Account for the grace period after graduation — and whether interest quietly builds up during it.

Loan details

$
%
years
months
Monthly payment after grace
$334.64
Balance when repayment starts
$30,834.51
Interest added during grace
$834.51
Total interest (repayment phase)
$9,321.75

Subsidized federal loans don't accrue interest during the grace period; unsubsidized and most private loans do — that accrued interest then gets added ("capitalized") to the balance you start repaying.

A worked example

A $30,000 unsubsidized loan at 5.5% with a 6-month grace period accrues about $835 in interest before repayment even starts, pushing the balance to roughly $30,835. Over a 10-year repayment term, that comes to about $335 a month.

Frequently asked questions

What's the difference between subsidized and unsubsidized loans here?

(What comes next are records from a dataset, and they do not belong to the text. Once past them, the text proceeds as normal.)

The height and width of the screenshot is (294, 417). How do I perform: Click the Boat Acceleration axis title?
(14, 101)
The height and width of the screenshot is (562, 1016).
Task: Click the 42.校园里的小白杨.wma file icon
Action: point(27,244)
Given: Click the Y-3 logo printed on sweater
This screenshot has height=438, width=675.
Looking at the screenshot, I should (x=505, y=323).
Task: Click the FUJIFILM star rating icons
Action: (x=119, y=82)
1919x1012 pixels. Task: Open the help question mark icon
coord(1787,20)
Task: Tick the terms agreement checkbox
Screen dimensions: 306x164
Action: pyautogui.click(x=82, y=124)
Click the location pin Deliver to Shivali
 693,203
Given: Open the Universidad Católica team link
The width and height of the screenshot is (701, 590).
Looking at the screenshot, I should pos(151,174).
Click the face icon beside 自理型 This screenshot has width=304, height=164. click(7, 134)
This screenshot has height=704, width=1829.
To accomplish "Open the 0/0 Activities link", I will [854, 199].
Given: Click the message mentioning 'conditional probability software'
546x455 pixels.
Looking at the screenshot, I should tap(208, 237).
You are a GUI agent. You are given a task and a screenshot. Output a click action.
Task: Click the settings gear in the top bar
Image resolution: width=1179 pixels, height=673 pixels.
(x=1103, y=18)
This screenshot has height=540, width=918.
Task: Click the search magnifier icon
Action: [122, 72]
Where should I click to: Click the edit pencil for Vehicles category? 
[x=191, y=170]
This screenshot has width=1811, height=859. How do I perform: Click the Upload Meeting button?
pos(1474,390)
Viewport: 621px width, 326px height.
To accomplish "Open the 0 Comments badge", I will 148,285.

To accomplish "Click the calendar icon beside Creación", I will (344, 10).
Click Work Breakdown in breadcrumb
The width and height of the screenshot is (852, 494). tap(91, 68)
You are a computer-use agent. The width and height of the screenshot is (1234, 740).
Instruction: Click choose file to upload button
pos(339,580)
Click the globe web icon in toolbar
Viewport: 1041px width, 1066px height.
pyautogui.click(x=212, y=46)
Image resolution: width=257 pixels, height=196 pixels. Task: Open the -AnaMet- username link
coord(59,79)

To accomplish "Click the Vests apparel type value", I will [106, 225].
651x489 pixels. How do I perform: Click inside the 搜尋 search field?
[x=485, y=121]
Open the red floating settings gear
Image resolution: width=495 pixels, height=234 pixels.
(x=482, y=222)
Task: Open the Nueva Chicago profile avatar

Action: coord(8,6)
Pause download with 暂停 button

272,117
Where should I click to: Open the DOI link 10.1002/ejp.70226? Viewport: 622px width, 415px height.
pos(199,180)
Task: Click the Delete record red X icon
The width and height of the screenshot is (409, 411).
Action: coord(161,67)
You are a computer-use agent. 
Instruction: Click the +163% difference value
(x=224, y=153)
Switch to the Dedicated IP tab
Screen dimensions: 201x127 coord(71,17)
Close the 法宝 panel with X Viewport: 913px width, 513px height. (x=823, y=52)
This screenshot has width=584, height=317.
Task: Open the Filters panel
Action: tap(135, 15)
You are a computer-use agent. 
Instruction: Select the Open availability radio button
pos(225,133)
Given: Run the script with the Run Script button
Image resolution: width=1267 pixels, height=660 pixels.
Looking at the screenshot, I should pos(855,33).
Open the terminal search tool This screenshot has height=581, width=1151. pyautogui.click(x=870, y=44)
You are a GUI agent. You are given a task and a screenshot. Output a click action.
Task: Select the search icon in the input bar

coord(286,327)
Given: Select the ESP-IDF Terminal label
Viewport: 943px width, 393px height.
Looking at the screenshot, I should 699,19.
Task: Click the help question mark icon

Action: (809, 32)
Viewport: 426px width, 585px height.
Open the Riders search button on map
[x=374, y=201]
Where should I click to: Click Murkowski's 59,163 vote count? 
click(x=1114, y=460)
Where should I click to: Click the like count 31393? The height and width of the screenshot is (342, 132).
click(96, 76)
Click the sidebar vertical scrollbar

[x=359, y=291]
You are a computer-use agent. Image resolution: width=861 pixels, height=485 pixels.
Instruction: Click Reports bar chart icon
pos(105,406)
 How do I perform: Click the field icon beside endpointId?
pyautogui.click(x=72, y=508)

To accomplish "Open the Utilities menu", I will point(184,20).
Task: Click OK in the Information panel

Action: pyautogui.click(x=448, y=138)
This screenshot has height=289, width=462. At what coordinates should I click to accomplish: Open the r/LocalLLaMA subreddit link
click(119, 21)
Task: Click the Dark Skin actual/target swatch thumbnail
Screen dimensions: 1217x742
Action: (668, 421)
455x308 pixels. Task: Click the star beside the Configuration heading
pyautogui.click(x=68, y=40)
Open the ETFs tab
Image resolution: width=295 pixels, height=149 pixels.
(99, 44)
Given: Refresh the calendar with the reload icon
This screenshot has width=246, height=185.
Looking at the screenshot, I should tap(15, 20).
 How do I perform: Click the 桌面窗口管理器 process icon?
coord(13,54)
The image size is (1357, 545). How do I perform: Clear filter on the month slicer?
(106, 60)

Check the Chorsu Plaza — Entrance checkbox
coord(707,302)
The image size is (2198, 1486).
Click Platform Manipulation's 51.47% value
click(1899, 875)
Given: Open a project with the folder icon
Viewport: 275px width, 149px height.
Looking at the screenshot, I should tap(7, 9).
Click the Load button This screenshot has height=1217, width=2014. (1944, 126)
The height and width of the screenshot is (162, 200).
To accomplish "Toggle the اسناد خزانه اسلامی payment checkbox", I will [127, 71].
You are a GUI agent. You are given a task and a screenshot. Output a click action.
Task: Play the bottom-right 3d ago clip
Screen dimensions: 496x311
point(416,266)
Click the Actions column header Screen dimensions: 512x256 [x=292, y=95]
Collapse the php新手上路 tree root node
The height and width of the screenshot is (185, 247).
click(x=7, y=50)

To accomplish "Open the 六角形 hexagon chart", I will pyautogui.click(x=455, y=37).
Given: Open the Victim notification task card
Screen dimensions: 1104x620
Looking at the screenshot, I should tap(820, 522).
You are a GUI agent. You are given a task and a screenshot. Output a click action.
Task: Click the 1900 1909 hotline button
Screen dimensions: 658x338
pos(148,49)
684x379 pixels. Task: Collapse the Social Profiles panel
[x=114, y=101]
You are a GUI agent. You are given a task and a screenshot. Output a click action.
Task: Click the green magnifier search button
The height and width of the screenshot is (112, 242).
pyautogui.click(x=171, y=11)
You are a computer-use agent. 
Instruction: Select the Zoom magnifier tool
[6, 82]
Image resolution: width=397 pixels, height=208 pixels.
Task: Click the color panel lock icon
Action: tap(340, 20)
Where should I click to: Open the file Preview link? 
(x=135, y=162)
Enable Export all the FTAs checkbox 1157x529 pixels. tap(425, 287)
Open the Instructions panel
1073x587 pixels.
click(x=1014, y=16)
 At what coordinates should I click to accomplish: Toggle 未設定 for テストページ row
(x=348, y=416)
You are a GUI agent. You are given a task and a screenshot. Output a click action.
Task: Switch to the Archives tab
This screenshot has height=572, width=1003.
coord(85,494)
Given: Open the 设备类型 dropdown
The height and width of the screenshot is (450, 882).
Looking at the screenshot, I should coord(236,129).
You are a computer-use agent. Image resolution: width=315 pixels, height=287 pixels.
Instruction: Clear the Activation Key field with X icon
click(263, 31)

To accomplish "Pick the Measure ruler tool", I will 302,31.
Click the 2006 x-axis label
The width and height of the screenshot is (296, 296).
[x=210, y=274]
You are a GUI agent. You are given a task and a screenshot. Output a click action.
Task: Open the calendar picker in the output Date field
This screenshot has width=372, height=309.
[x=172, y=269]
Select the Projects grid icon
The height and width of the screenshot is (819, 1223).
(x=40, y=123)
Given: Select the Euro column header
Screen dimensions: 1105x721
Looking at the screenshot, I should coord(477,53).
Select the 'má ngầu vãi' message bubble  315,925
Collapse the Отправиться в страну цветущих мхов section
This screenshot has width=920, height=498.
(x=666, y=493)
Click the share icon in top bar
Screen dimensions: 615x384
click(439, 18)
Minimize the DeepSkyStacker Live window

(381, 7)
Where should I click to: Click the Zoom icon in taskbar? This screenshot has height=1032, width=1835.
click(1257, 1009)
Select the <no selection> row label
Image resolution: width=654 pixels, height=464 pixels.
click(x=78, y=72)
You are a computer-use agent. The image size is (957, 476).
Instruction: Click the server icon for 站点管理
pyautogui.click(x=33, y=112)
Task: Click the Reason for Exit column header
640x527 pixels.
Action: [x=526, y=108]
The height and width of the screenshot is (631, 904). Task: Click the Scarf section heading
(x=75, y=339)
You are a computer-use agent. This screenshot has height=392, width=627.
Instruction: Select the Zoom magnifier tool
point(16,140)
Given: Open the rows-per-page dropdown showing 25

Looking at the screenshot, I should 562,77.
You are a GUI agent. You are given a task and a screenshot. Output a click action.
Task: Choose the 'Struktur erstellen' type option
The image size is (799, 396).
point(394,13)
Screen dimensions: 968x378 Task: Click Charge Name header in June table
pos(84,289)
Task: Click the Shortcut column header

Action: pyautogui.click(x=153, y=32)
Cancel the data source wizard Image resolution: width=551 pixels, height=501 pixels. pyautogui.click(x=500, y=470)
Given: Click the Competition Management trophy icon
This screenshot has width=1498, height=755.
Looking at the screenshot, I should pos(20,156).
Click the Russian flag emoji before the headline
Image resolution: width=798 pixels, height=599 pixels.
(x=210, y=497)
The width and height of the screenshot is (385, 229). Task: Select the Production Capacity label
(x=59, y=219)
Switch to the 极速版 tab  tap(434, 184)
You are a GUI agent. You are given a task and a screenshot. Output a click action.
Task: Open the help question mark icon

Subsidized federal loans don't accrue interest while you're in school or during the grace period — the government covers it. Unsubsidized federal loans and virtually all private loans accrue interest the whole time, even before you start paying.

What does 'capitalized interest' mean?

When interest that accrued during deferment or grace is added to your principal balance once repayment begins, you then pay interest on that larger amount going forward — interest charged on what was previously just interest.

Is a longer grace period always better?

Only if interest isn't accruing during it. If it is, a longer grace period just means more capitalized interest added to your balance before you've made a single payment.

This calculator provides estimates for general informational purposes only and is not financial advice. Federal loan terms and programs change — confirm details at studentaid.gov.